Yes, John. First of all, Q4 was actually very strong for the downstream. The market environment was better, but not a lot better. But what was different was we had those differentials in North America. And they helped us in the Q4.
And of course, that's not just something that just came out of thin air. We made investments in the midstream to be able to where we're seeing across the value chain. In some quarters, that's going
to help us a lot more than other quarters.
So in other words, where there's market disconnects, we're going to be in an advantage position. So Q4 and Q1 was a big difference. As Neil said, some of that was mark to market impact, which that may be something that may be a little different than what we saw historically. The midstream exposure, we feel really good about that. We think it's adding a lot of value for our shareholders.
That might provide a little more fluctuation. But other than that, I don't see it and I feel very strongly that both of those activities are adding material value, adding material value over the midterm and long term. So I feel really good about what we're doing there. Right. In terms of again, in terms of IMO, we have very high conversion.
We're adding to that conversion. Everything we're doing on these refining projects is adding advantaged products, products that are growing in demand and so really we're making our refineries more competitive as we go forward. All of them are moving lower cost of supply, more competitive in the global refining spectrum.
Right. Would it
be fair to say that the sort of information that you've taken about extending your participation along the entire value chain at the same time just or have happened at the same time as some of the macro conditions have worked against you to show what the benefits of those initiatives are? Is there a way of thinking about it right now?
Actually, John, I really wouldn't look at it that way because I think we benefited, net benefited. If you talk about macro, if you talk about one particular quarter, okay, maybe I would agree. If you look at it over just take a year, we've had net benefit from looking at the value chain, clearly net benefit and our asset backed trading activities, clearly a benefit. So I think the macro factors have played out pretty much as we expected and we're benefiting from what we're doing. You just got to expand your horizon beyond 1 quarter.
Okay.
Thanks.
Okay. We'll next move to Jason Gammel with Jefferies.
Thanks very much and good morning, gentlemen. Good morning, Jason. First question I had was on some comments that you had made earlier, Jack, about essentially project capabilities. You obviously sanctioned Golden Pass during the Q1, made some pretty significant strides on PNG LNG or PNG as it relates to the Elk Antelope fields during the quarter and also made progress in Mozambique. You're essentially the operator for all three of these on the downstream.
Do you think the organization would have the capabilities of proceeding with all three at the same time?

--*--

(What to do):
a. According to the call transcript, which project was sanctioned during the Q1?
b. Duplicate the passage of the call transcript starting at "Yes, John. First" and ending at "us in the Q4.".
The items that follow have no connection to the call transcript.

--*--

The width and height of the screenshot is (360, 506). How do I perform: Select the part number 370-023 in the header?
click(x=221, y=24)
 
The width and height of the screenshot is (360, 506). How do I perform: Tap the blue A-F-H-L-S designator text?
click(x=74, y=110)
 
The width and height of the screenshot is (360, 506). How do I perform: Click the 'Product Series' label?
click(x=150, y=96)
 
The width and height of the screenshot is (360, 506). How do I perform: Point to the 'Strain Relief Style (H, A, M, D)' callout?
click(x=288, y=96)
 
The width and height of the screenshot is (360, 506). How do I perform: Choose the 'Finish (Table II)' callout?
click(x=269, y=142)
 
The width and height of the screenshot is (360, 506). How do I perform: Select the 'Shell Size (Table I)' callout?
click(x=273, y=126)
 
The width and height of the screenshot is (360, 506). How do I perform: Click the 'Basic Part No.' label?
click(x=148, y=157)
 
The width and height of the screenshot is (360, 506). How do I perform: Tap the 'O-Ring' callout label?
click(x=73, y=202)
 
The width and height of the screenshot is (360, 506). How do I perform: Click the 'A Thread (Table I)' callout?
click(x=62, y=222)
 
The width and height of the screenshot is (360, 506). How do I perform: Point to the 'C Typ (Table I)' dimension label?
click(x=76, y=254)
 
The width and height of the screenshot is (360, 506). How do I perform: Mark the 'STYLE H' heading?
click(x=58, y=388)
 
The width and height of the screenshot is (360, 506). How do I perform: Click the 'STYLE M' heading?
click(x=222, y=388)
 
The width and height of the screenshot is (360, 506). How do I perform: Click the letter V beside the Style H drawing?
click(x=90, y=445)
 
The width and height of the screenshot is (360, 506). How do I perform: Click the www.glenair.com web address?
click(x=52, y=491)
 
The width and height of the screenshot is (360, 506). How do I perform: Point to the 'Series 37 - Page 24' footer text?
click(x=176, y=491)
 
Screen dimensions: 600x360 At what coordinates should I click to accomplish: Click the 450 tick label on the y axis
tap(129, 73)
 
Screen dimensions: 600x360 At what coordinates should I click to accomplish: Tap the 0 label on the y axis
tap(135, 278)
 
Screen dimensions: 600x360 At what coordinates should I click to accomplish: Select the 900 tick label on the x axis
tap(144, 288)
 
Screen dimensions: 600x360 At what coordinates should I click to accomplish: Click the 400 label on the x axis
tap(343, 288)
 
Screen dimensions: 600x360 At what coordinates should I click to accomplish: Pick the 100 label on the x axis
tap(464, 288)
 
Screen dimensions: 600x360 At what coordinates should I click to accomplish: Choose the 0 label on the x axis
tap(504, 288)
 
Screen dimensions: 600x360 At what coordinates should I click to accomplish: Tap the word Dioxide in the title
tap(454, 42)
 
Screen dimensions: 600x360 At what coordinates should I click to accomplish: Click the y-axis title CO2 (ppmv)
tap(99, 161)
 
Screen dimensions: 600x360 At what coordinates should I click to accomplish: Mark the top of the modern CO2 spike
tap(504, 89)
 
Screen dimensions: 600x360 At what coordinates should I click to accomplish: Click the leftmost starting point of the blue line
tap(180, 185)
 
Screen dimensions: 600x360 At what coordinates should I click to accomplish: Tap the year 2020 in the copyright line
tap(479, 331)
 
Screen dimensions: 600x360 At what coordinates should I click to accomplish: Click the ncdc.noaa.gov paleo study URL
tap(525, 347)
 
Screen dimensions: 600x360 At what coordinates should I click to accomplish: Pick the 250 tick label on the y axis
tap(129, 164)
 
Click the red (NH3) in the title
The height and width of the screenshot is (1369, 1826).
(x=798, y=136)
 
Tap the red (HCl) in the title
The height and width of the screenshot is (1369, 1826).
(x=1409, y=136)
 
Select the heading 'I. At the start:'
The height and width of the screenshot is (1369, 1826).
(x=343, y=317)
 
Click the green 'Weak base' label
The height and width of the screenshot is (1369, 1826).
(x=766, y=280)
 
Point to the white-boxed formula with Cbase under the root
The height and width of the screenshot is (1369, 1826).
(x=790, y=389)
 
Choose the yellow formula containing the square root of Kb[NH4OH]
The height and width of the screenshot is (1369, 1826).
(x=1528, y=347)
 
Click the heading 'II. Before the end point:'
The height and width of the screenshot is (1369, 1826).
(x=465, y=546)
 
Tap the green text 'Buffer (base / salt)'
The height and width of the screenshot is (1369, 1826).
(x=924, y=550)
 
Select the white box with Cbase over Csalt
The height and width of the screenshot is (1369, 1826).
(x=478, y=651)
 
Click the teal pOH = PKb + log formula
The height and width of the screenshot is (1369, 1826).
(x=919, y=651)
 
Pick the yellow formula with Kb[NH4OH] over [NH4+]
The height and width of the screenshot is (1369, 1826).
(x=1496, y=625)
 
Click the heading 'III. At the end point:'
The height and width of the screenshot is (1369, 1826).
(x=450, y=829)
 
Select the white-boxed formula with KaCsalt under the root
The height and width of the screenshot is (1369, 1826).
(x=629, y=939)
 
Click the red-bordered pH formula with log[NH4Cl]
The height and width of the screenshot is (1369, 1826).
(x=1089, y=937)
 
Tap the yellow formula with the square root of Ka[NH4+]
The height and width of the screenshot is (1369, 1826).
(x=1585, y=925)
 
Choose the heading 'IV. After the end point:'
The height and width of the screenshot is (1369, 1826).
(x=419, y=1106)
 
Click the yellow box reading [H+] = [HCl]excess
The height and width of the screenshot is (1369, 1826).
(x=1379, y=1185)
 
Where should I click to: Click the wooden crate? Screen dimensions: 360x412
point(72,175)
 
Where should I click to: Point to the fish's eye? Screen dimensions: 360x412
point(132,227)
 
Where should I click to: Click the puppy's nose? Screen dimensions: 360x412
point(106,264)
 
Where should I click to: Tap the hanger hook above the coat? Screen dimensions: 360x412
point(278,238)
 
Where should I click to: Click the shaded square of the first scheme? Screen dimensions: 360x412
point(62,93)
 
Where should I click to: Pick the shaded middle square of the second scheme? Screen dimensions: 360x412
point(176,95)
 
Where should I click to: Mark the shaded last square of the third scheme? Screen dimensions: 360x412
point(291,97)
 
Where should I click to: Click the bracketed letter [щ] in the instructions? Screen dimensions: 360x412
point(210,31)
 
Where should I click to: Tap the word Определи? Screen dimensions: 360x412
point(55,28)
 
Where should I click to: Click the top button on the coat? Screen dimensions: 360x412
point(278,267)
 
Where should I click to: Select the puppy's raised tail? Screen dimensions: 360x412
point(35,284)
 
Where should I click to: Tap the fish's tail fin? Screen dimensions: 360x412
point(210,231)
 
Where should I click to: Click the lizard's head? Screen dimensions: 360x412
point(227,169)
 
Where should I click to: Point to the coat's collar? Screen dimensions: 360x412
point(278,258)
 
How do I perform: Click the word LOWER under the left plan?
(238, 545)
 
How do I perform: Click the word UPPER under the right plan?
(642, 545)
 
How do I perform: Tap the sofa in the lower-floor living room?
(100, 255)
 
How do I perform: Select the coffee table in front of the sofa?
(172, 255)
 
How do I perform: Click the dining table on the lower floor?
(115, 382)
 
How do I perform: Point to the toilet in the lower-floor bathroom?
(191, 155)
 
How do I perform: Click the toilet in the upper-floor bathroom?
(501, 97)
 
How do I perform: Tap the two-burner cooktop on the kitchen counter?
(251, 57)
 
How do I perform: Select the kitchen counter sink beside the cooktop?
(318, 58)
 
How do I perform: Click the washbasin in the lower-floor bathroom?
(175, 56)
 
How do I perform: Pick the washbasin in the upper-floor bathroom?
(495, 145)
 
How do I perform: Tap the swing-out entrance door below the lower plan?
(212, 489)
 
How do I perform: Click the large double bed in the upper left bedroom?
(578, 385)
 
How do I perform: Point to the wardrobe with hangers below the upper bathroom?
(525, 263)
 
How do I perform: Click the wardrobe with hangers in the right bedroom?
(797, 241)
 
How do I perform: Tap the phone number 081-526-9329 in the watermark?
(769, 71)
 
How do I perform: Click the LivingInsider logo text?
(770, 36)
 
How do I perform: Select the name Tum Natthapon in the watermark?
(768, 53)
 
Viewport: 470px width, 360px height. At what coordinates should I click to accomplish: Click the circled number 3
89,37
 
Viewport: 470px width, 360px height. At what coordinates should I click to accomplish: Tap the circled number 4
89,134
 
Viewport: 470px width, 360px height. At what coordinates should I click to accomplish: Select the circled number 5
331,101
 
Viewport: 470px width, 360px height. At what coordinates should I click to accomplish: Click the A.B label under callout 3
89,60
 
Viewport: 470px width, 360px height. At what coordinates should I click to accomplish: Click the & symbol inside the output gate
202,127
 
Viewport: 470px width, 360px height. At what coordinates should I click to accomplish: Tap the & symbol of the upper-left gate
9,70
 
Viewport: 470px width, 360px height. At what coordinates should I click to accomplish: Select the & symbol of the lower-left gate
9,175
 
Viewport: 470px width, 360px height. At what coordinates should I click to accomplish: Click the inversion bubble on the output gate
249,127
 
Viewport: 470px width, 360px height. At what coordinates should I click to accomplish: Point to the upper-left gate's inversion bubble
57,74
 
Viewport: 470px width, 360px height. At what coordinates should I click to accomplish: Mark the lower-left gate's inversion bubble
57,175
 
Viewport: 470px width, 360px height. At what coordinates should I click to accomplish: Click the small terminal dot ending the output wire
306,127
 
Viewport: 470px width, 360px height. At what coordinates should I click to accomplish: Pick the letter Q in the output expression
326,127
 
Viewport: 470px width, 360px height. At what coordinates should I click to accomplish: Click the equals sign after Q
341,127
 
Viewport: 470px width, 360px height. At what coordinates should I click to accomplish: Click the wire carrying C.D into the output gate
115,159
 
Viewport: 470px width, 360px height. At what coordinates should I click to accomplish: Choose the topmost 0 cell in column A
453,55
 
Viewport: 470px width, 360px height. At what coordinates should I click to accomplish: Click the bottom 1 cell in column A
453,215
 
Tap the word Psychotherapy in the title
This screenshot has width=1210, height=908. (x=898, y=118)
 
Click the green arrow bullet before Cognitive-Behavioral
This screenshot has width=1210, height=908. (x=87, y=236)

--*--

(Written responses):
a. Golden Pass.

b.
Yes, John. First of all, Q4 was actually very strong for the downstream. The market environment was better, but not a lot better. But what was different was we had those differentials in North America. And they helped us in the Q4.